Monday’s Welsh Government budget announcement will see people buying second homes or buy-to-let properties in Wales having to pay an extra 1% in Land Transaction Tax (LTT) on top of that usually payable for their band.
The tax rise – the Welsh version of stamp duty – will come into effect from Tuesday (December 22). It means that a 4% (formerly a 3%) levy will now apply when buying affected properties up to the value of £180,000.
But that figure would rise to as much as 16% for sales of £1.6m or above.
Councils across the north west of Wales have lobbied ministers for stricter measures to discourage properties being snapped up as second homes and buy-to-let properties amid claims that the boom is leading to a “housing crisis,” amid fears locals now being priced out of many areas.
According to the Welsh Government, money generated from this “moderate” increase will be ploughed back into affordable and social housing projects, providing 3,500 additional new homes and supporting jobs.
Arfon MS Sian Gwenllian, who has long called for councils to be given more powers in the field, described the move as a “very small step in the right direction” but also “entirely inadequate.”
“The situation is a crisis, and Plaid Cymru is calling on the Government to double it,” she added.
“The Government has recognized that they have the ability to do something real, and have refused to be brave in their approach.”
Housing Minister Julie James confirmed last week that she plans to make a statement to the Senedd in January outlining how the Government intends to act on the issue of housing in rural and tourist areas.
A recent council-commissioned report showed that 10.77% of home in Gwynedd are now either classed as second homes or holiday accommodation.
Gwynedd Council leader Dyfrig Siencyn claimed that ministers were “taking with one hand whilst giving with the other,” referencing a current “loophole” which allows second home owners registering their properties as businesses to avoid paying a 50% holiday home premium as well as any council tax.
He added: “We welcome the government’s announcement and we will look at the detail of the plans.
“It does beg the question though, if the Welsh Government is so eager to take this step to help manage the second home market, why do they remain so reluctant to prevent second homeowners and holiday let owners from moving their properties from the Council Tax rate to the Business Tax Rate (if let out for enough days in a calendar year).
“This is something that needs be put right as a matter of urgency.
“The fact is that by doing nothing regarding this matter, Welsh taxpayers are losing out on many millions of pounds that could be put to good use to pay for public services in Wales.”

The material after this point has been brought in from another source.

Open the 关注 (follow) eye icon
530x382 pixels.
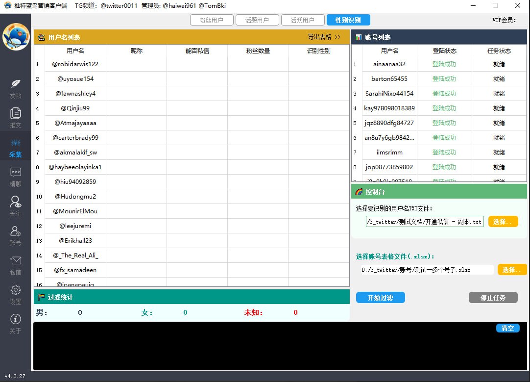point(15,202)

In order to have their property rated as a ‘self-catering unit’ and valued for business rates, second home owners in Wales must make their property available to let for 140 days or more per year and actually let it for a minimum of 70 days.

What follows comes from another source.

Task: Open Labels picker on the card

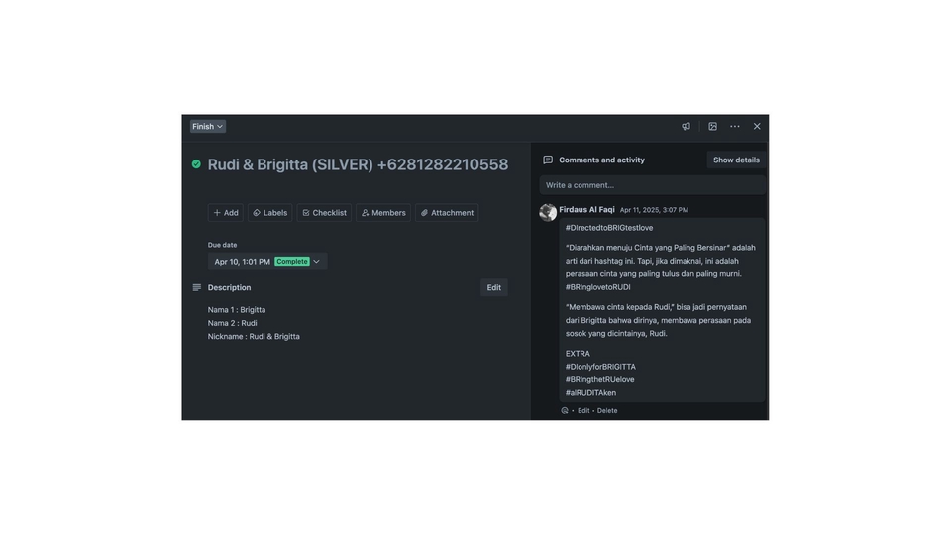Action: (269, 213)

Anglesey Council’s finance portfolio holder Robin Williams said that more needed to be done.
“This is a small but welcome step most certainly, but we need more than just adjusting the land transaction tax but also to shut the loophole and stop people from switching from paying domestic to non-domestic rates,” he said.
“We have written to the Welsh Government several times only to be told there was no problem so unless there is a change of heart between now and January we may well end up in the exact same situation.”